Devenez l’exorciste en chef avec The Exorcist VR, si vous l’osez !
Ah, les amateurs de frissons et de films qui font boum dans la nuit, réjouissez-vous ! Voici venu le moment de troquer votre plaid sécurisant contre une soutane virtuelle, grâce au jeu « The Exorcist: Legion VR ». Mais avant de vous lancer tête baissée dans cette aventure épisodique à couper le souffle (et peut-être quelques têtes), allons-y, fouillons un peu dans cette boîte de Pandore 2.0 !
Un menu en cinq services… ou presque
Première mise en bouche : cinq chapitres à siroter, tels cinq petits shots d’adrénaline à 4,99 € pièce. Oups, rectification, seulement quatre sont prêts à être servis pour le moment, mais pas de panique, les épisodes sont comme les îles des Caraïbes : magnifiquement indépendants. Chacun est une enquête à part entière, un mini-cas d’école pour apprentis exorcistes.
Un plongeon dans les abysses…
Imaginez-vous dans votre bureau d’investigateur à Boston, l’antre de tous les mystères (et des pires cauchemars décoratifs). Les murs sont tapissés de pancartes qui crient : « Résolvez-moi ! » Hélas, il s’avère que c’est plus un jeu de « où est Charlie ? » avec des objets maléfiques, entre une durée de jeu courte comme une série Netflix et une manipulation d’objets rappelant un peu trop les jeux d’éveil pour bambins.

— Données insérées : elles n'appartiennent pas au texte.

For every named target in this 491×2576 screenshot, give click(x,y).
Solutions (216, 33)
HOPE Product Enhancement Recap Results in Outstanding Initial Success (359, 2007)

Lors de votre première virée, vous voilà dans une église où la décoration laisse à désirer… surtout quand le prêtre local s’est visiblement fait refaire le portrait par une force invisible. À vous de jouer, collectionnez les cassettes, jouez avec le sang (oui, c’est glauque) et préparez-vous à des surprises.
Votre boîte à outils pour les nuls en exorcisme
Place à la panoplie de l’apprenti exorciste : un kit d’exorcisme. Rien que ça ! Vous y trouverez les gadgets habituels : un crucifix, de l’eau bénite, un briquet (utile si vous êtes fumeur), et un mystérieux spray de sels minéraux. Avec ça, vous voilà paré pour chatouiller les démons et jouer à « Pazuzu est dans la place ». Même si la menace diabolique rôde, parfois il suffit de brandir votre crucifix d’un air convaincu pour que le démon plie bagage (ou pour tenir le coup en attendant que le Uber de Lucifer arrive).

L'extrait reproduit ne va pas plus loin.